TO DO >>
Output all of the data exactly, keeping any images out of the copy.
┌─ RECORDS SHOWN
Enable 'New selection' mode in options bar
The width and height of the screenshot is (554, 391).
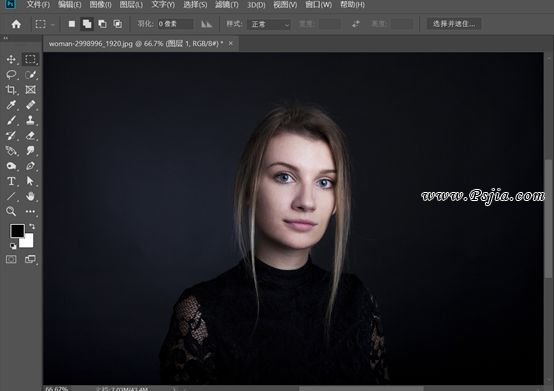click(x=72, y=24)
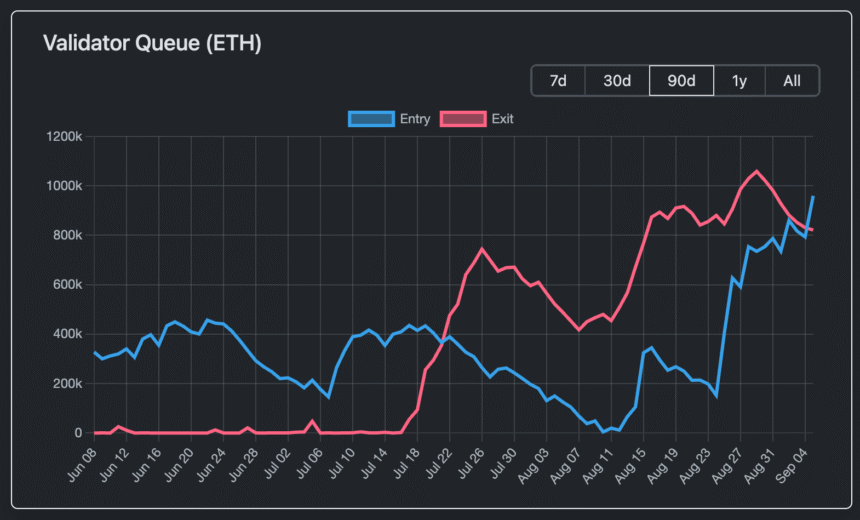
Task: Choose the active 90d range button
Action: coord(681,81)
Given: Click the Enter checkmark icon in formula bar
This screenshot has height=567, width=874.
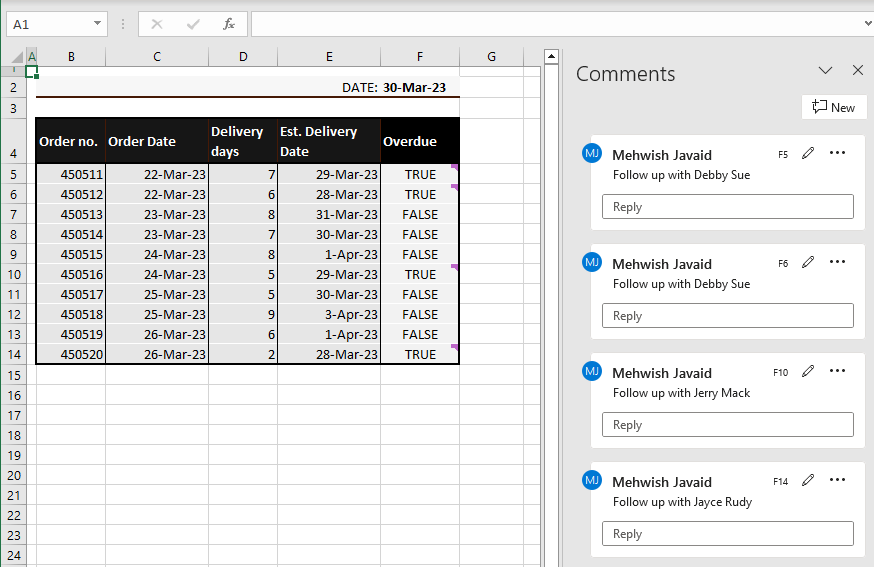Looking at the screenshot, I should 193,23.
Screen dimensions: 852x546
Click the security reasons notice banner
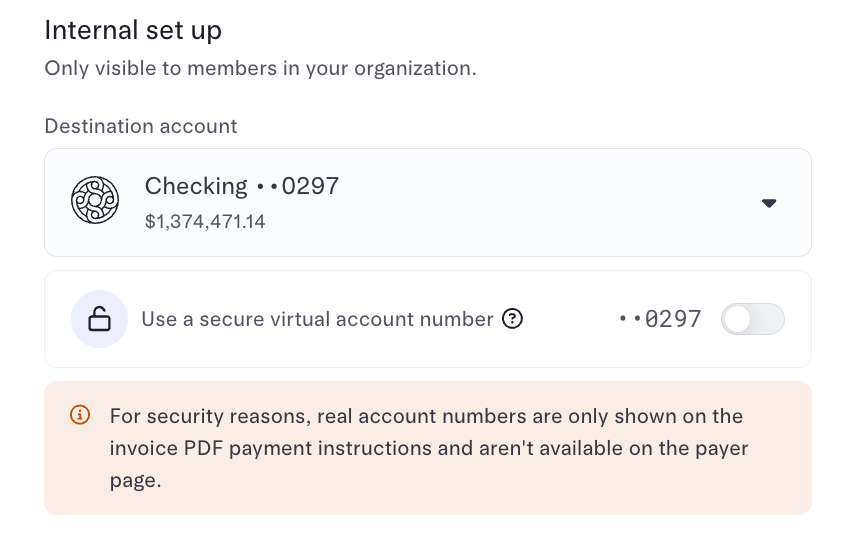click(x=428, y=448)
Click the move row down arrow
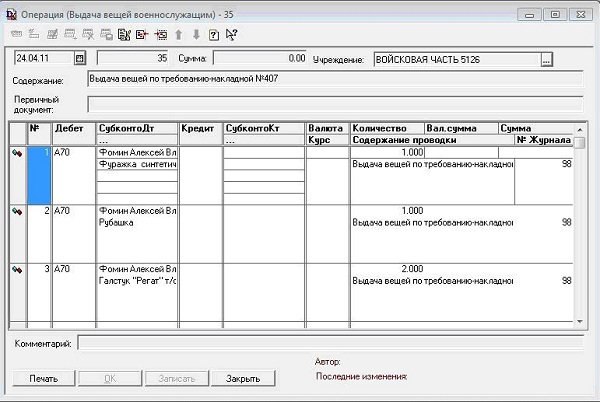This screenshot has width=600, height=402. 196,34
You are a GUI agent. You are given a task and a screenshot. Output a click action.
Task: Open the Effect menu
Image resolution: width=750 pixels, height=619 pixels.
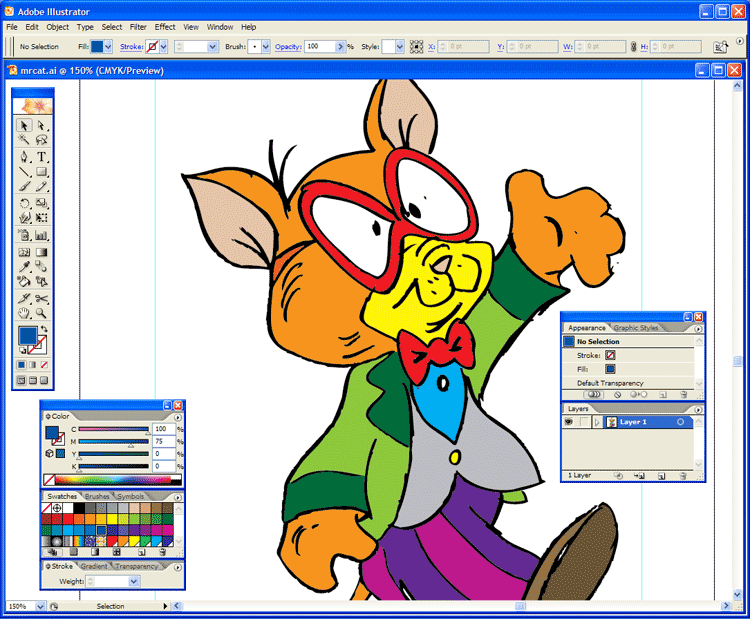point(165,27)

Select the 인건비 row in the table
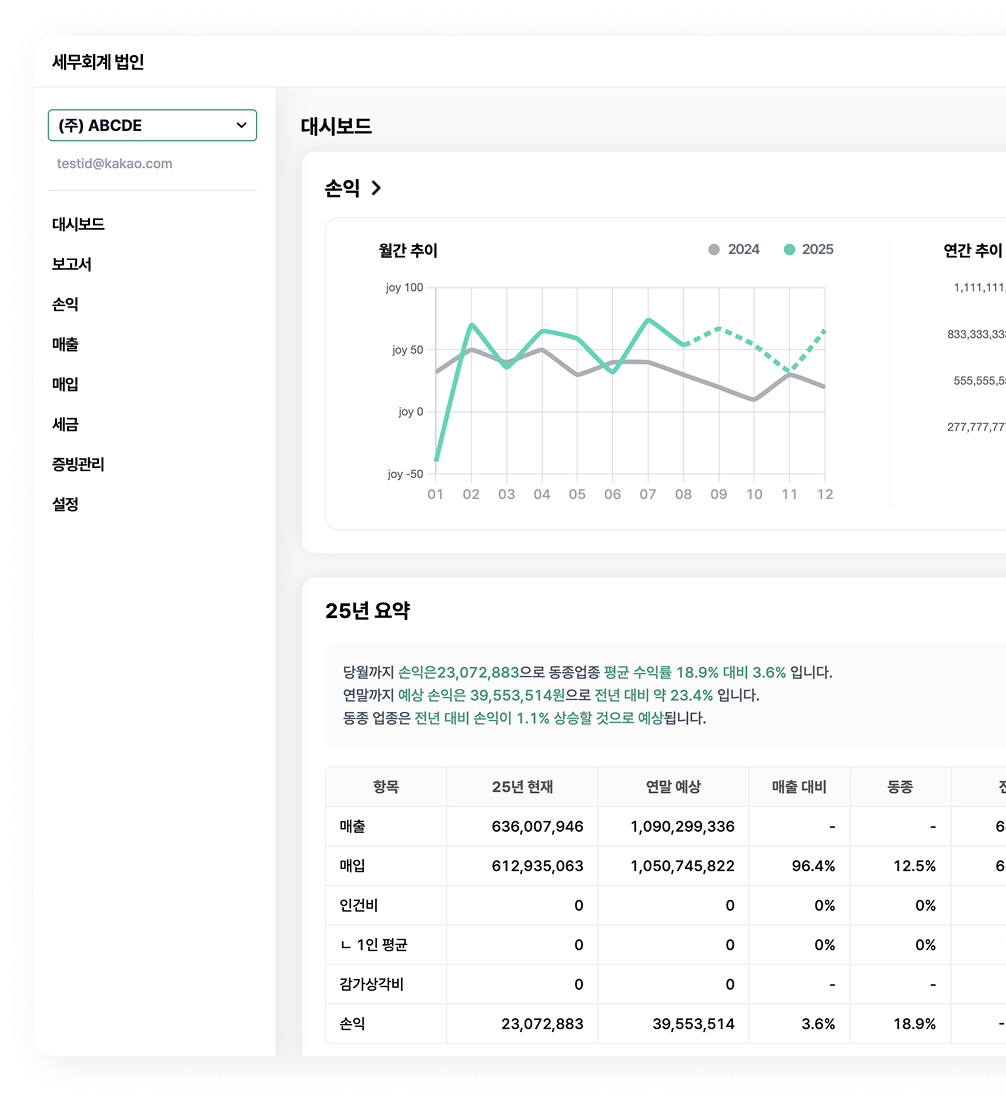pos(358,905)
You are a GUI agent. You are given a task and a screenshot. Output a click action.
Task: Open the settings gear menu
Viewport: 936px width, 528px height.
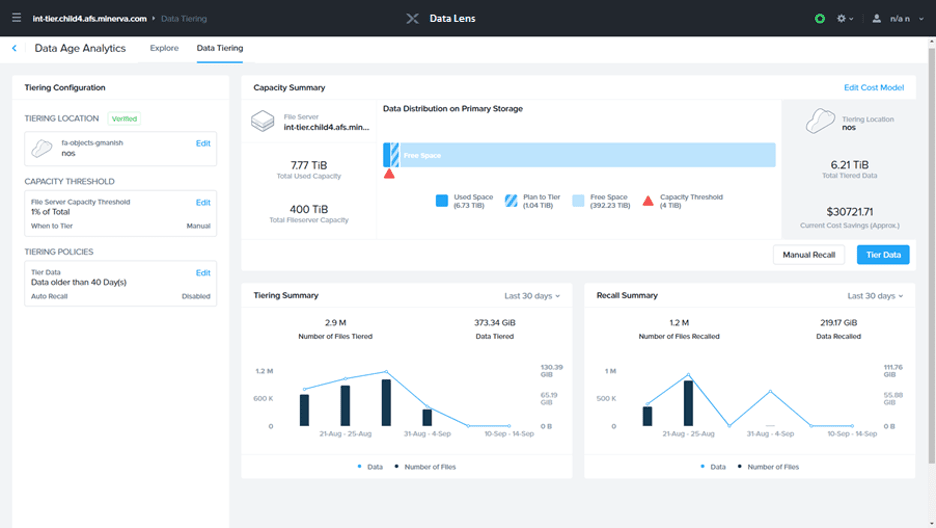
└─
RESULT OF THIS EXERCISE >>
Enable 'New selection' mode in options bar
The width and height of the screenshot is (554, 391).
click(x=72, y=24)
Task: Choose the active 90d range button
Action: coord(681,81)
Given: Click the Enter checkmark icon in formula bar
This screenshot has height=567, width=874.
Looking at the screenshot, I should 193,23.
Screen dimensions: 852x546
Click the security reasons notice banner
click(x=428, y=448)
Click the move row down arrow
This screenshot has width=600, height=402. 196,34
You are a GUI agent. You are given a task and a screenshot. Output a click action.
Task: Open the Effect menu
Image resolution: width=750 pixels, height=619 pixels.
point(165,27)

Select the 인건비 row in the table
pos(358,905)
You are a GUI agent. You are given a task and a screenshot. Output a click action.
Task: Open the settings gear menu
Viewport: 936px width, 528px height.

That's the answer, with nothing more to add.